Understanding Q-in-Q Tunneling on EX-series Switches
Q-in-Q tunneling allows service providers on Ethernet access networks to extend a Layer 2 Ethernet connection between two customer sites. Using Q-in-Q tunneling, providers can also segregate or bundle customer traffic into fewer VLANs or different VLANs by adding another layer of 802.1Q tags. Q-in-Q tunneling is useful when customers have overlapping VLAN IDs, because the customer’s 802.1Q (dot1Q) VLAN tags are prepended by the service VLAN (S-VLAN) tag. The JUNOS software implementation of Q-in-Q tunneling supports the IEEE 802.1ad standard.
This topic describes:
How Q-in-Q Tunneling Works
In Q-in-Q tunneling, as a packet travels from a customer VLAN (C-VLAN) to a service provider's VLAN, a customer-specific 802.1Q tag is added to packets. This additional tag is used to segregate traffic into service–provider–defined service VLANs. The original customer 802.1Q tag of the packet remains and is transmitted transparently, passing through the service provider's network. The S-VLAN tag is added on egress for incoming packets, optionally including untagged packes. As the packet leaves the S-VLAN in the downstream direction, the extra 802.1Q tag is removed, leaving the original customer tag on the packet.
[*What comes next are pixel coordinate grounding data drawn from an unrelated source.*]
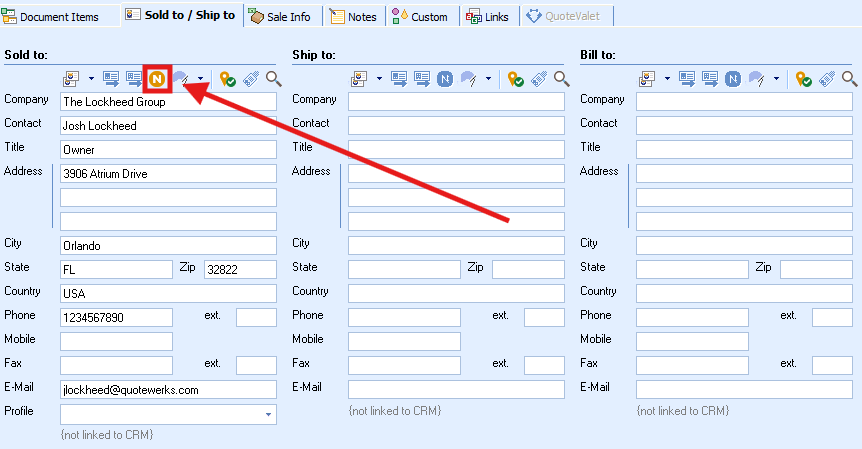Open the Notes tab
Viewport: 862px width, 449px height.
(x=354, y=16)
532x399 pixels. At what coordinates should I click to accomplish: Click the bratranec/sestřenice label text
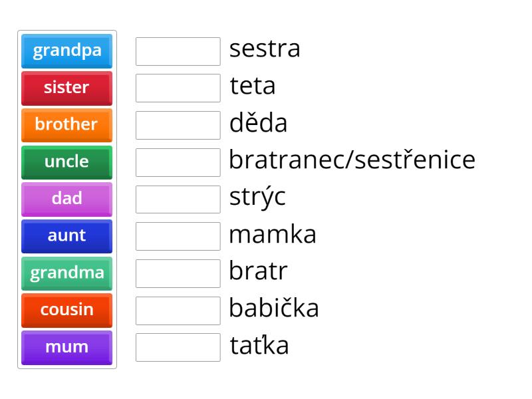coord(352,160)
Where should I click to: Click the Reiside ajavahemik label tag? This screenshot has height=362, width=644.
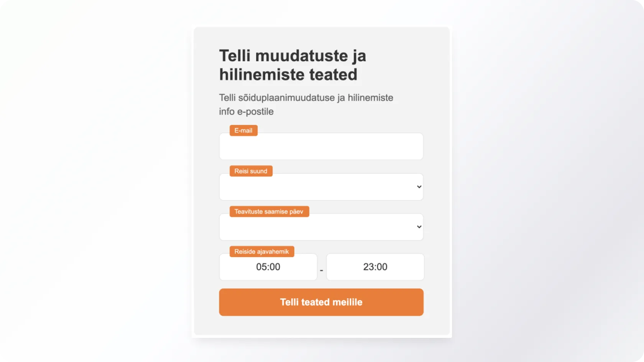click(262, 252)
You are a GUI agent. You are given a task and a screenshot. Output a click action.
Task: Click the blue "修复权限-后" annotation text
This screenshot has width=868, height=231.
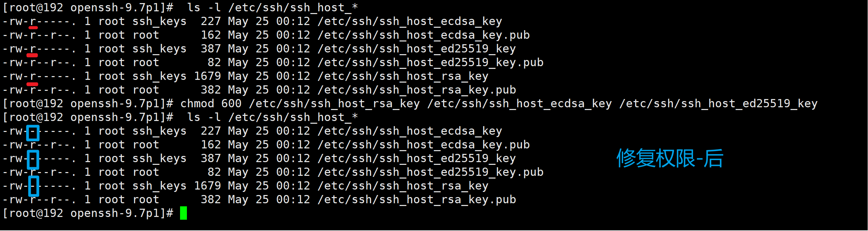(669, 158)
When Q-in-Q tunneling is enabled, trunk interfaces are assumed to be part of the service provider network and access interfaces are assumed to be customer facing. An access interface can receive both tagged and untagged frames in this case.
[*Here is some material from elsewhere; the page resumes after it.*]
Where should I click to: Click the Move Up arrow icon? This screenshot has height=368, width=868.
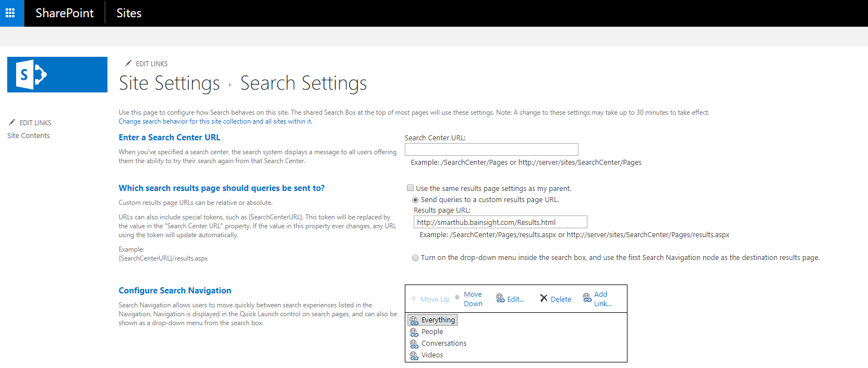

A trunk interface can be a member of multiple S-VLANs. You can map one C-VLAN to one S-VLAN (1:1) or multiple C-VLANs to one S-VLAN (N:1). You can also double-tag packets for an additional layer of segregating or bundling of C-VLANs. C-VLAN and S-VLAN tags are unique, so you can have both C-VLAN 101 and S-VLAN 101, for example. You can limit the set of accepted customer tags to a list of ranges or discrete values. Class-of-service (CoS) values of C-VLANs are unchanged in the downstream direction. You may, optionally, copy ingress priority and CoS settings to the S-VLAN. Using private VLANs, you can isolate users to prevent forwarding traffic between user interfaces even if the interfaces are on the same VLAN.
Limitations for Q-in-Q Tunneling
You cannot add the C-VLAN tag on egress for incoming untagged packets or remove the C-VLAN tag in the downstream direction. Q-in-Q does not support IGMP snooping or most access port security features. You cannot disable MAC learning. There is no per-VLAN (customer) policing or per-VLAN (outgoing) shaping and limiting with Q-in-Q.